Nigeria is exposed to a potential oil price shock as the combination of new supplies coming on stream from non Organization of Petroleum Exporting Countries (OPEC) members, and lower imports from our largest market, the United States, threaten to pull the price of oil lower. Crude oil exports provide 90 percent of Foreign Exchange (FX) earnings and over 80 percent of the Federal Government’s budget.
“Our budget runs into trouble for any price lower than $95 / barrel. In the United States (US) oil /gas import terminals are currently being converted to export terminals, with the huge potential of hydraulic fracturing technology in shale oil/ gas, and Canadian tar sands. What is more ominous though, is that our Government seems completely oblivious to the looming crises” said an industry source to Business Day.

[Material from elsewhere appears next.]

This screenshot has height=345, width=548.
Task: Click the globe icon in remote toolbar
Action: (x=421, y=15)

Nigeria has historically been a traditional supplier of oil to the US, which today buys more than 40 percent of Nigeria’s oil exports; however a combination of new drilling methods and better gas mileage in cars in recent years, is cutting into US oil imports.

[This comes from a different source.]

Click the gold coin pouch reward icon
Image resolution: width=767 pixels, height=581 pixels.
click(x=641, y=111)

Domestic oil production in the US is at an 80-year high and natural gas production is at an all-time high, according to latest data from the US Energy Information Administration- EIA. New vehicle fuel economy standards put in place by Obama will cut oil consumption by 2.2 million barrels a day, according a White House fact sheet. The U.S. imported 45 percent of its oil needs in 2011, down from 57 percent in 2008, according to a March 2012 administration report.
Oil retreated in New York yesterday on curbing fuel demand. Crude oil for June delivery fell $1.08 to $91.48 a barrel on the New York Mercantile Exchange yesterday, the lowest in six-months. Nigeria’s budget is based on an oil price of $72/ barrel. The Excess Crude Account (ECA), where the country saves any earnings above the benchmark budget price contained $4.3 billion dollars, according to the finance minister, Ngozi Okonjo- Iweala, in a recent statement.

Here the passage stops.